Clarify source_id naming and generation strategy differences between URLs and files
Problem
The codebase uses source_id for both URL-based crawls and file uploads, but with fundamentally different generation strategies and purposes:
Current Implementation
URL source_id:
- Location:
python/src/server/services/crawling/helpers/url_handler.py:186-240 - Method: Deterministic SHA256 hash of canonical URL (16 chars)
- Purpose: Deduplication - same URL always generates same ID
- Example:
https://example.com/page→a3f5b8c9d2e1f0a7
File source_id:
- Location:
python/src/server/api_routes/knowledge_api.py:599 - Method: Random UUID suffix (8 chars) - previously used timestamp
- Purpose: Versioning - allow multiple uploads of same file
- Example:
document.pdf→file_document_pdf_6a1d3948
This naming overlap creates conceptual confusion since they serve opposite purposes (deduplication vs versioning).
Impact
- Developer confusion: Same field name suggests similar behavior
- Maintenance risk: Future developers might incorrectly assume unified behavior
- API inconsistency: Different ID patterns for same field
Solution Options
Option 1: Documentation Only (Pragmatic)
Effort: Low | Risk: None | Breaking: No
Add clear comments explaining the different strategies:
# URL sources: Deterministic hash for deduplication
# Same URL → Same ID (prevents duplicate crawls)
source_id = UrlHandler.generate_unique_source_id(url)
# File sources: Random UUID for versioning
# Same file → Different IDs (allows re-uploads)
source_id = f"file_{filename}_{uuid.uuid4().hex[:8]}"
Pros:
- Zero breaking changes
- Immediate clarity improvement
- No migration needed
Cons:
- Doesn't fix underlying naming confusion
- Relies on developers reading comments
Option 2: Add Metadata Fields (Recommended)

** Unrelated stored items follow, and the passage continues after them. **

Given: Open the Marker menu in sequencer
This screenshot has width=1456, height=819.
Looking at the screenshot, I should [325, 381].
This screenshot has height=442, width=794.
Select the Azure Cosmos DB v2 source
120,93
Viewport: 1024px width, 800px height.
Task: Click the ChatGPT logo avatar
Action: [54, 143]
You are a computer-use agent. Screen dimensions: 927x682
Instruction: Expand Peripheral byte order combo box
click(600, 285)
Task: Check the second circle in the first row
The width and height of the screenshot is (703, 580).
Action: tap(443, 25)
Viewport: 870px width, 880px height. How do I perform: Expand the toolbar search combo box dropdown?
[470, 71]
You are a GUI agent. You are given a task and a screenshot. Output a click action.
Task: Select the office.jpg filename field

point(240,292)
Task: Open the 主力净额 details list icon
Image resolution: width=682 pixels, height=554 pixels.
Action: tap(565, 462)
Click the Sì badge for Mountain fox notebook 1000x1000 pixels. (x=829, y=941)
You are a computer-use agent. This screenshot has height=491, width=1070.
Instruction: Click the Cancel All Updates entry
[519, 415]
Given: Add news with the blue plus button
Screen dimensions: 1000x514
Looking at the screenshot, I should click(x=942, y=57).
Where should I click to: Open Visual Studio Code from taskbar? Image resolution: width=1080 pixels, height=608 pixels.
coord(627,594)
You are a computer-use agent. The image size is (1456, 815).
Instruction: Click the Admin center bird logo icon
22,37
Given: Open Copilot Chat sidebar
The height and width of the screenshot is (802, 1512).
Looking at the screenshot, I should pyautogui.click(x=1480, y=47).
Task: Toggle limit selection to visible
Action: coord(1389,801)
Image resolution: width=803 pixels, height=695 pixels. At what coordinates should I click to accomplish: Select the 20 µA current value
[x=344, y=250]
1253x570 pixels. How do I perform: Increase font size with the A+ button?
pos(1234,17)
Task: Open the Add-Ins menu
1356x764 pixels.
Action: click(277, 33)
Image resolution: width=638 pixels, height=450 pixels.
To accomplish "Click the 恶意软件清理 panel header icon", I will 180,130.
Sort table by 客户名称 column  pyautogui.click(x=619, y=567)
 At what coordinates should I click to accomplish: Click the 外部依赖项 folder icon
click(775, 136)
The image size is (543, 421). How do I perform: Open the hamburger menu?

Effort: Low-Medium | Risk: Low | Breaking: No
Leverage existing type field and add clarifying metadata:
# In sources table, clarify with metadata
{
"source_id": "...",
"type": "crawled", # or "uploaded"
"id_strategy": "hash", # or "uuid"
"allows_duplicates": false # or true
}
Pros:
- Makes behavior explicit in data
- No schema changes needed
- Backward compatible
Cons:
- Still uses same field name
- Requires updating insert logic
Option 3: Separate ID Fields (Clean Architecture)
Effort: High | Risk: Medium | Breaking: Yes
Rename fields to match their purpose:
-- Sources table
content_id VARCHAR(255) PRIMARY KEY, -- Unique identifier
content_hash VARCHAR(64), -- For deduplication (nullable)
source_url TEXT, -- Original URL (for crawled)
source_path TEXT, -- Original path (for uploaded)
Pros:
- Clear semantic separation
- Self-documenting schema
- Enables hybrid strategies
Cons:
- Database migration required
- API contract changes
- Frontend updates needed
Option 4: Unified Strategy with Flags (Future-Proof)
Effort: Medium | Risk: Low | Breaking: Potentially
Use consistent ID generation with explicit control:
def generate_source_id(content: str, strategy: Literal["deterministic", "unique"]):
if strategy == "deterministic":
return hashlib.sha256(content.encode()).hexdigest()[:16]
else:
return f"{content_prefix}_{uuid.uuid4().hex[:8]}"
Pros:
- Consistent interface
- Explicit strategy selection
- Easier to test and reason about
Cons:
- Requires refactoring existing code
- May need migration for consistency
Recommendation
Short term (now): Option 1 - Add documentation Medium term (next sprint): Option 2 - Add metadata fields Long term (v2): Option 3 - Clean architecture with proper field names
This staged approach provides immediate clarity while planning for proper architectural improvements.
Related Code Locations
- URL ID generation:
python/src/server/services/crawling/helpers/url_handler.py:186-240 - File ID generation:
python/src/server/api_routes/knowledge_api.py:599 - Sources table:
sourcesin Supabase - Frontend usage:
archon-ui-main/src/services/knowledgeBaseService.ts
Additional Context
This issue was discovered while fixing a collision bug in file uploads (commit 1ed2d88) where timestamp-based IDs were replaced with UUIDs. The fix highlighted the conceptual difference between the two ID strategies.